* Lines of data *
§

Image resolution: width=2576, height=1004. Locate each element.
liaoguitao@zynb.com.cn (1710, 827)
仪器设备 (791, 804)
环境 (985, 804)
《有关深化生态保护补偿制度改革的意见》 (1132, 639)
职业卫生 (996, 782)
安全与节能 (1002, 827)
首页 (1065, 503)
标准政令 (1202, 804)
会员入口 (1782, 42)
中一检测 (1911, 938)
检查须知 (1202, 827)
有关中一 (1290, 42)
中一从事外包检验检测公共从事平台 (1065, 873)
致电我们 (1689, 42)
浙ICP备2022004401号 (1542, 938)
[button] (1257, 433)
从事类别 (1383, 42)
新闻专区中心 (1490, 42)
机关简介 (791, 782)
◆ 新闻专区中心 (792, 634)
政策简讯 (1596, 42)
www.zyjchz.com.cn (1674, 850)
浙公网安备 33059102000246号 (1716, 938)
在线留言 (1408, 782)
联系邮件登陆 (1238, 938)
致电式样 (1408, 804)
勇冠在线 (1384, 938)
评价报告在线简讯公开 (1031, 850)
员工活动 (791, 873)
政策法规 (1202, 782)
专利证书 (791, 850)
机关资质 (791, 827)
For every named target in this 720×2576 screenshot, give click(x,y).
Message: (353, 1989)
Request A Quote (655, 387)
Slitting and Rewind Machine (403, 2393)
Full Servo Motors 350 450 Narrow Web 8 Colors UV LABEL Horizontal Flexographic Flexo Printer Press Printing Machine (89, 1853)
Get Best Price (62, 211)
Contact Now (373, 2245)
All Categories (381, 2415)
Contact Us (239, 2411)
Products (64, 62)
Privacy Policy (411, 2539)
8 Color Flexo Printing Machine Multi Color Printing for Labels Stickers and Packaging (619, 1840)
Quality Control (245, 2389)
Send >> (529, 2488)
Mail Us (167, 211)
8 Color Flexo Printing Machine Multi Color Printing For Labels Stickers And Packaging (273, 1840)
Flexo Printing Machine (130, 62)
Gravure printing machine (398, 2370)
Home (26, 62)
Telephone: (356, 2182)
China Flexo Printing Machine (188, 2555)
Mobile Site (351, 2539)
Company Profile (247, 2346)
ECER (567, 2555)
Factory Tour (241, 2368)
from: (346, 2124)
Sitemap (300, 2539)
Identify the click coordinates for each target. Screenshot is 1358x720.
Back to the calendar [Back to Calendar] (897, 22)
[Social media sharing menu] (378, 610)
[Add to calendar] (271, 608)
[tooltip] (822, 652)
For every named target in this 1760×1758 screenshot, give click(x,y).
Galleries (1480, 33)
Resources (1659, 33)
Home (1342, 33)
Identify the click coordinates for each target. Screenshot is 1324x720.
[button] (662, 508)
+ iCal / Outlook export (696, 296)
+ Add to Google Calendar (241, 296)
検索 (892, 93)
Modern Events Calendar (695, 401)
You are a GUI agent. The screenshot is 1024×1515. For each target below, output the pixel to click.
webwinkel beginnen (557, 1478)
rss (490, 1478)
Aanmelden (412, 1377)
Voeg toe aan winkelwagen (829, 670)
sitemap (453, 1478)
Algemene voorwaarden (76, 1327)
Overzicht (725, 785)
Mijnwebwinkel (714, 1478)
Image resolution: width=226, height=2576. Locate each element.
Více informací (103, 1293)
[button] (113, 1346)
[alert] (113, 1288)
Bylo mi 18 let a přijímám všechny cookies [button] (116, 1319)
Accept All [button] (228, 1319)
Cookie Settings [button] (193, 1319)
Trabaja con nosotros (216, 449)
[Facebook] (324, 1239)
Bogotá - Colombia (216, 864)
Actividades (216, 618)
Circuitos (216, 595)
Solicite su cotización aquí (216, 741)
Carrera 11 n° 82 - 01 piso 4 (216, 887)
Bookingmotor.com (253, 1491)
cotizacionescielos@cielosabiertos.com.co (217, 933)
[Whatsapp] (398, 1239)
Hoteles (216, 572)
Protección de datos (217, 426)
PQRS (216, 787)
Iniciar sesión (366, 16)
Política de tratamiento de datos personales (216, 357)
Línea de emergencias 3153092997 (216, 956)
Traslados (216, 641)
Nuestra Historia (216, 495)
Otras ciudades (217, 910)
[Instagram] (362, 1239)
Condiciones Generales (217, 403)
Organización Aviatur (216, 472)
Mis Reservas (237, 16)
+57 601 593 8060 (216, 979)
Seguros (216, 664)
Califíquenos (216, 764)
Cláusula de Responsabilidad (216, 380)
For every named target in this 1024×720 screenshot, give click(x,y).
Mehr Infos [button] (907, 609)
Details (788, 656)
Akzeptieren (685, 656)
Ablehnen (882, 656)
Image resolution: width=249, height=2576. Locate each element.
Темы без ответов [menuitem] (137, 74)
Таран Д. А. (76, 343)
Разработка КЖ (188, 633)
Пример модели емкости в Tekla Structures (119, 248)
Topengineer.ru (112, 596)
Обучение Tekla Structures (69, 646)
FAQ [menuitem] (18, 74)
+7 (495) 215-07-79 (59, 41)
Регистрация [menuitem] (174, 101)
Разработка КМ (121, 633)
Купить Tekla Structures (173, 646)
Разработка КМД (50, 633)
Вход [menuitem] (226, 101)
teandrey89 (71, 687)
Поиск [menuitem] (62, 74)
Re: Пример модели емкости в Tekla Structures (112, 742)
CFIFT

§

* Challenge *
Output all of the rows above as a numbered list, leaving out any blank lines.

* Full response *
1. Image resolution: width=2576, height=1004. Locate each element.
2. liaoguitao@zynb.com.cn (1710, 827)
3. 仪器设备 (791, 804)
4. 环境 (985, 804)
5. 《有关深化生态保护补偿制度改革的意见》 (1132, 639)
6. 职业卫生 (996, 782)
7. 安全与节能 (1002, 827)
8. 首页 (1065, 503)
9. 标准政令 (1202, 804)
10. 会员入口 (1782, 42)
11. 中一检测 (1911, 938)
12. 检查须知 (1202, 827)
13. 有关中一 (1290, 42)
14. 中一从事外包检验检测公共从事平台 (1065, 873)
15. 致电我们 (1689, 42)
16. 浙ICP备2022004401号 (1542, 938)
17. [button] (1257, 433)
18. 从事类别 (1383, 42)
19. 新闻专区中心 (1490, 42)
20. 机关简介 (791, 782)
21. ◆ 新闻专区中心 (792, 634)
22. 政策简讯 (1596, 42)
23. www.zyjchz.com.cn (1674, 850)
24. 浙公网安备 33059102000246号 (1716, 938)
25. 在线留言 (1408, 782)
26. 联系邮件登陆 (1238, 938)
27. 致电式样 (1408, 804)
28. 勇冠在线 (1384, 938)
29. 评价报告在线简讯公开 (1031, 850)
30. 员工活动 (791, 873)
31. 政策法规 (1202, 782)
32. 专利证书 (791, 850)
33. 机关资质 (791, 827)
34. For every named target in this 720×2576 screenshot, give click(x,y).
35. Message: (353, 1989)
36. Request A Quote (655, 387)
37. Slitting and Rewind Machine (403, 2393)
38. Full Servo Motors 350 450 Narrow Web 8 Colors UV LABEL Horizontal Flexographic Flexo Printer Press Printing Machine (89, 1853)
39. Get Best Price (62, 211)
40. Contact Now (373, 2245)
41. All Categories (381, 2415)
42. Contact Us (239, 2411)
43. Products (64, 62)
44. Privacy Policy (411, 2539)
45. 8 Color Flexo Printing Machine Multi Color Printing for Labels Stickers and Packaging (619, 1840)
46. Quality Control (245, 2389)
47. Send >> (529, 2488)
48. Mail Us (167, 211)
49. 8 Color Flexo Printing Machine Multi Color Printing For Labels Stickers And Packaging (273, 1840)
50. Flexo Printing Machine (130, 62)
51. Gravure printing machine (398, 2370)
52. Home (26, 62)
53. Telephone: (356, 2182)
54. China Flexo Printing Machine (188, 2555)
55. Mobile Site (351, 2539)
56. Company Profile (247, 2346)
57. ECER (567, 2555)
58. Factory Tour (241, 2368)
59. from: (346, 2124)
60. Sitemap (300, 2539)
61. Identify the click coordinates for each target. Screenshot is 1358x720.
62. Back to the calendar [Back to Calendar] (897, 22)
63. [Social media sharing menu] (378, 610)
64. [Add to calendar] (271, 608)
65. [tooltip] (822, 652)
66. For every named target in this 1760×1758 screenshot, give click(x,y).
67. Galleries (1480, 33)
68. Resources (1659, 33)
69. Home (1342, 33)
70. Identify the click coordinates for each target. Screenshot is 1324x720.
71. [button] (662, 508)
72. + iCal / Outlook export (696, 296)
73. + Add to Google Calendar (241, 296)
74. 検索 (892, 93)
75. Modern Events Calendar (695, 401)
76. You are a GUI agent. The screenshot is 1024×1515. For each target below, output the pixel to click.
77. webwinkel beginnen (557, 1478)
78. rss (490, 1478)
79. Aanmelden (412, 1377)
80. Voeg toe aan winkelwagen (829, 670)
81. sitemap (453, 1478)
82. Algemene voorwaarden (76, 1327)
83. Overzicht (725, 785)
84. Mijnwebwinkel (714, 1478)
85. Image resolution: width=226, height=2576. Locate each element.
86. Více informací (103, 1293)
87. [button] (113, 1346)
88. [alert] (113, 1288)
89. Bylo mi 18 let a přijímám všechny cookies [button] (116, 1319)
90. Accept All [button] (228, 1319)
91. Cookie Settings [button] (193, 1319)
92. Trabaja con nosotros (216, 449)
93. [Facebook] (324, 1239)
94. Bogotá - Colombia (216, 864)
95. Actividades (216, 618)
96. Circuitos (216, 595)
97. Solicite su cotización aquí (216, 741)
98. Carrera 11 n° 82 - 01 piso 4 (216, 887)
99. Bookingmotor.com (253, 1491)
100. cotizacionescielos@cielosabiertos.com.co (217, 933)
101. [Whatsapp] (398, 1239)
102. Hoteles (216, 572)
103. Protección de datos (217, 426)
104. PQRS (216, 787)
105. Iniciar sesión (366, 16)
106. Política de tratamiento de datos personales (216, 357)
107. Línea de emergencias 3153092997 (216, 956)
108. Traslados (216, 641)
109. Nuestra Historia (216, 495)
110. Otras ciudades (217, 910)
111. [Instagram] (362, 1239)
112. Condiciones Generales (217, 403)
113. Organización Aviatur (216, 472)
114. Mis Reservas (237, 16)
115. +57 601 593 8060 (216, 979)
116. Seguros (216, 664)
117. Califíquenos (216, 764)
118. Cláusula de Responsabilidad (216, 380)
119. For every named target in this 1024×720 screenshot, give click(x,y).
120. Mehr Infos [button] (907, 609)
121. Details (788, 656)
122. Akzeptieren (685, 656)
123. Ablehnen (882, 656)
124. Image resolution: width=249, height=2576. Locate each element.
125. Темы без ответов [menuitem] (137, 74)
126. Таран Д. А. (76, 343)
127. Разработка КЖ (188, 633)
128. Пример модели емкости в Tekla Structures (119, 248)
129. Topengineer.ru (112, 596)
130. Обучение Tekla Structures (69, 646)
131. FAQ [menuitem] (18, 74)
132. +7 (495) 215-07-79 (59, 41)
133. Регистрация [menuitem] (174, 101)
134. Разработка КМ (121, 633)
135. Купить Tekla Structures (173, 646)
136. Разработка КМД (50, 633)
137. Вход [menuitem] (226, 101)
138. teandrey89 (71, 687)
139. Поиск [menuitem] (62, 74)
140. Re: Пример модели емкости в Tekla Structures (112, 742)
141. CFIFT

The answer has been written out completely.